(Beginning of Dataset records)
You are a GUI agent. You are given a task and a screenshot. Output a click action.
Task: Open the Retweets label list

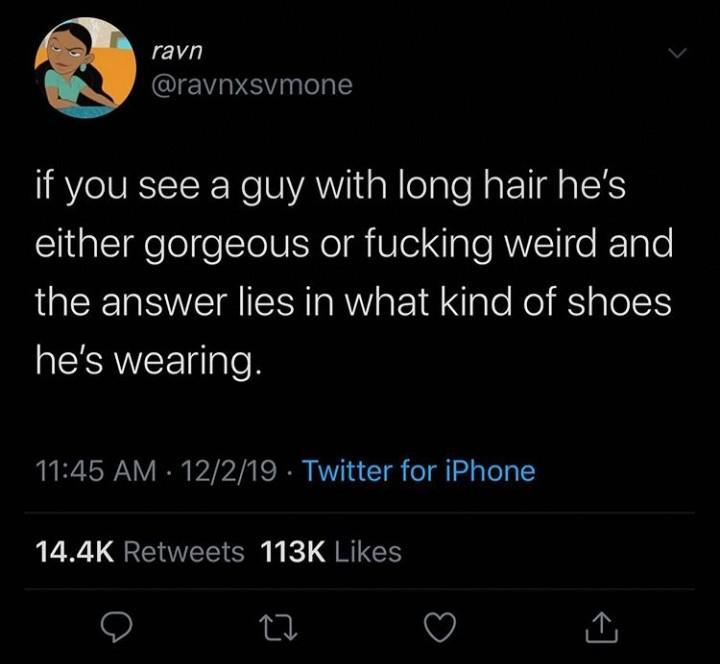pyautogui.click(x=184, y=551)
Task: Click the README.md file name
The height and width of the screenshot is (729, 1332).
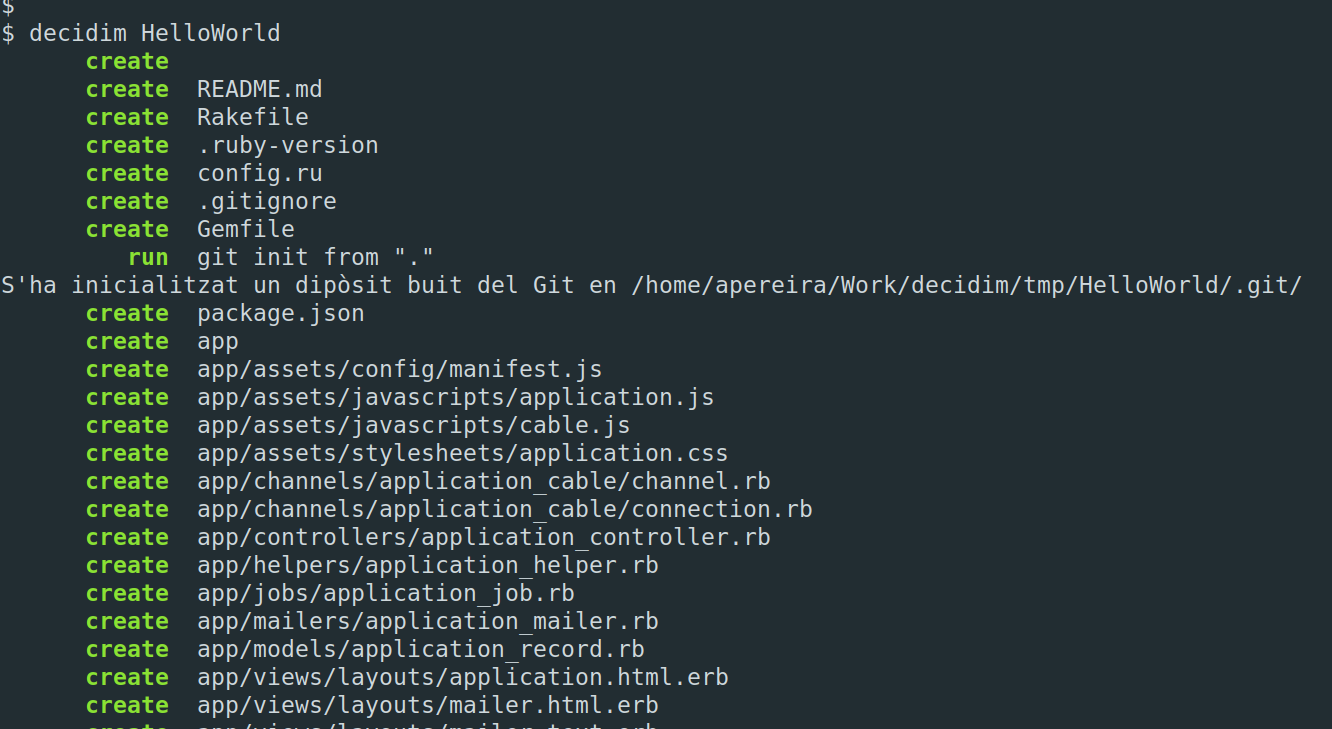Action: 260,90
(End of Dataset records)
Brief:
Leave images out of the retyped records; keep all else exact.

Answer to the problem:
You are a GUI agent. You are given a task and a screenshot. Output a click action.
Task: Open the Retweets label list

pyautogui.click(x=184, y=551)
Task: Click the README.md file name
The height and width of the screenshot is (729, 1332).
Action: 260,90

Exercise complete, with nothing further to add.